I call my approach: many small models. You could say that I have a natural affinity for design thinking in many of my actions. Small, by the way, is relative some of the mathematical models involved are extremely complex.
My take away:
Math will never replace bio in the development of drugs. These are biologically-driven companies. However, the work practice of a medicinal chemist – or other pharma worker – has changed enormously in the past twenty years. Gone is the reliance on personal memory, so too the paper-based citation indices. A computer is a tool, and workers today are comfortable relying upon it.
The goal of the mathematical modeller, then, should be to be able to provide a reasonable / semi-interesting answer most of the time. That’s why they need many models.

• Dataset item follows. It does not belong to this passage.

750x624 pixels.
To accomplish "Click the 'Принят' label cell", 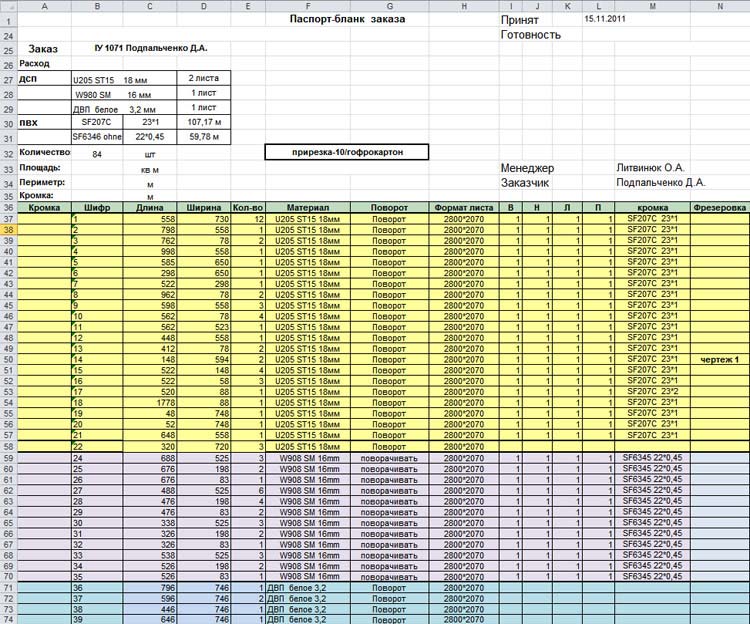I will (520, 19).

This is important because you need to provide a pull-factor so that people come to you looking for solutions.
It’s not enough to spend 6 months working on a specific system, just to answer one original question. Yes, there will always be specific high-value problems that need this level of detail.

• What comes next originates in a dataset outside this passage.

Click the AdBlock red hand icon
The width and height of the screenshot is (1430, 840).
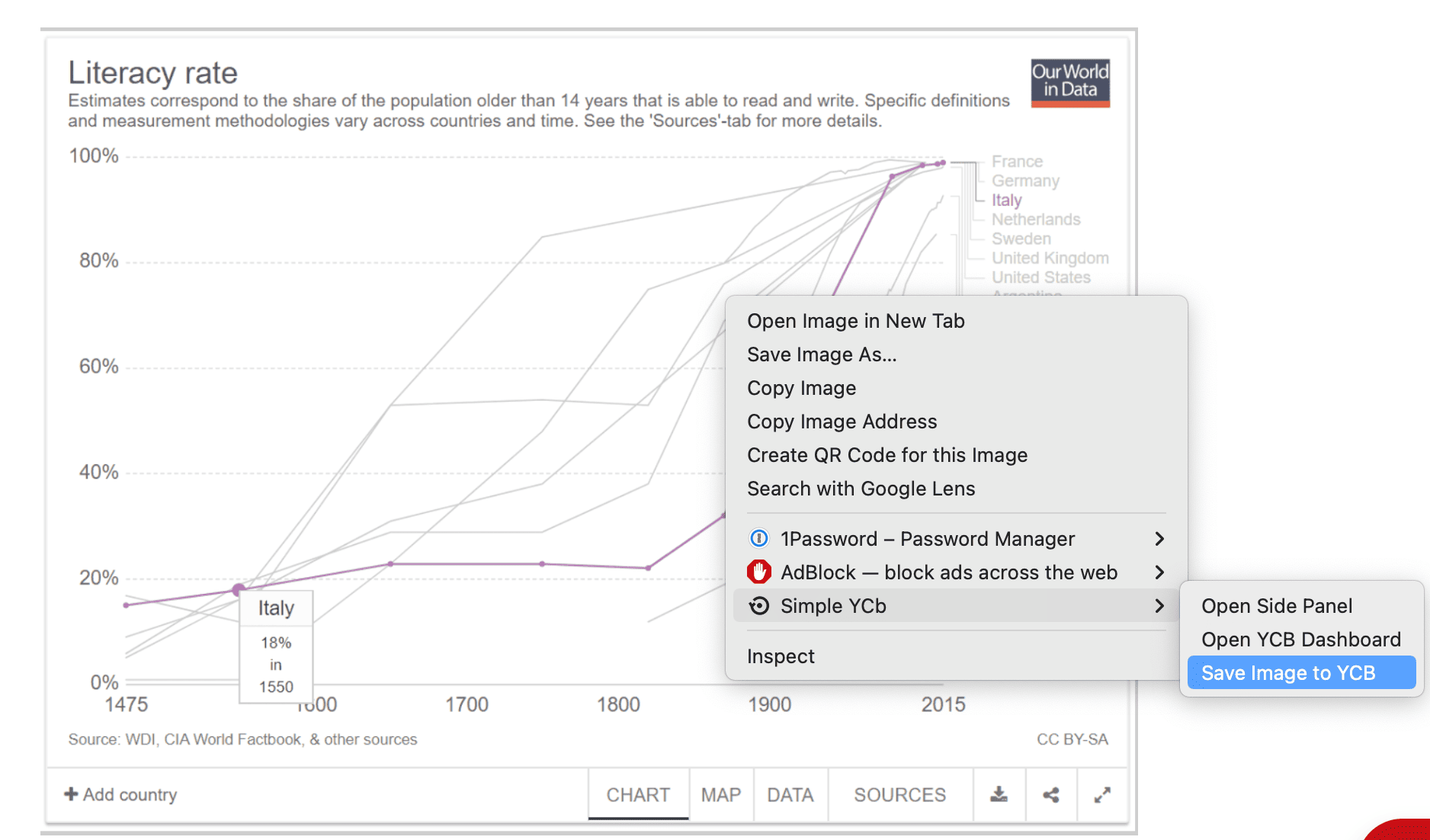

But where the models will excel is in the early-stage filtering and suggesting of options. The first reflex of the biologist should become, “Hey, math team / software, what do you know about X? Can you narrow my search space a little?” And the answer should always be, “Yes.”
I see the basic output being constraint based optimisation of experimental protocols. The computer should set clear limits on the range of what is relevant. The experimentalist will have to do the rest.
Take home messages
This is a highly complex article written in too-technical language. Here is what I want the reader to take away.
Building complex mathematical models has value, but it is not the way to gain widespread acceptance in biology.
Building a system where you can always provide somewhat useful answers will generate a pull-factor. This means that you are no longer a solution looking for a problem. You are now a general problem solving machine that people know and seek-out.
The analogical solution in my work, in the medical field, is a Clinical Decision Support (CDS) solution. We no longer think that we can circumvent the doctor. We provide support – like autocomplete – and help them to make better decisions.
Ultimately where this will end up in pharma is as a decision support tool, coupled to an enterprise resource planning (ERP) backend, involved in planning the relevant experiments necessary to develop and validate new drugs.